▶ **Prompt**
Across all the records, switch "Burnley" to "Arsenal" and write the lines out again with nothing else changed. Leave the pictures out of your answer.

— begin —

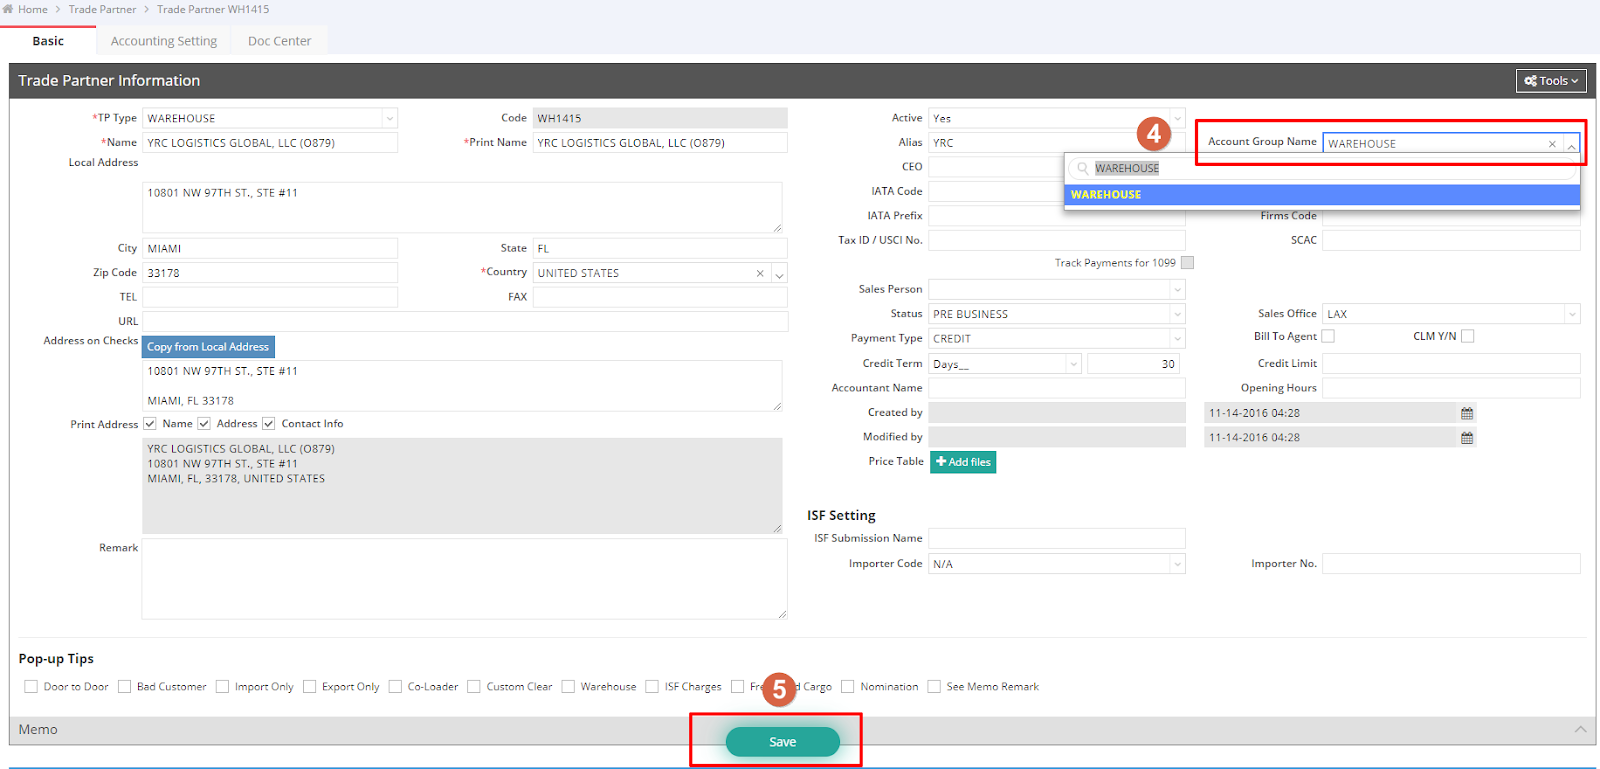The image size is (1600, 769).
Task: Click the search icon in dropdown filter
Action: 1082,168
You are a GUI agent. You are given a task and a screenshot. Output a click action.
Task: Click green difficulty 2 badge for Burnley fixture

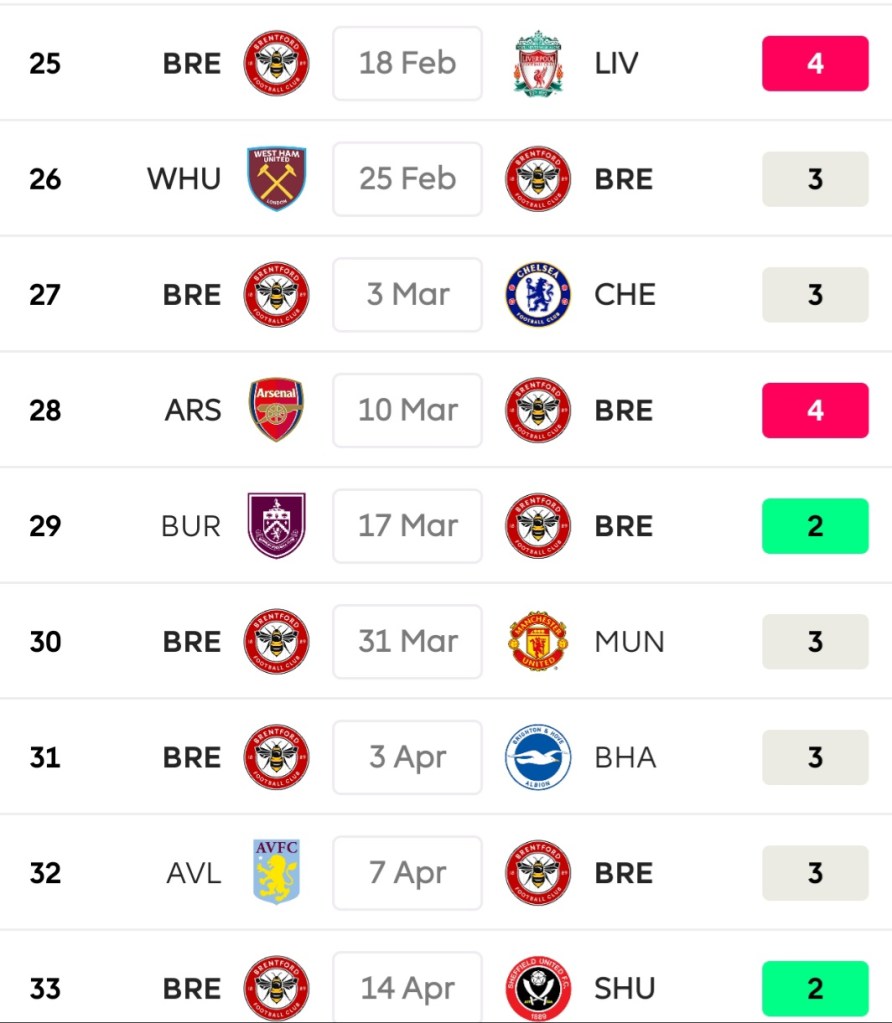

— end —

▶ **The reply**
The image size is (1600, 769).
Task: Click the search icon in dropdown filter
Action: 1082,168
You are a GUI agent. You are given a task and a screenshot. Output a click action.
Task: Click green difficulty 2 badge for Arsenal fixture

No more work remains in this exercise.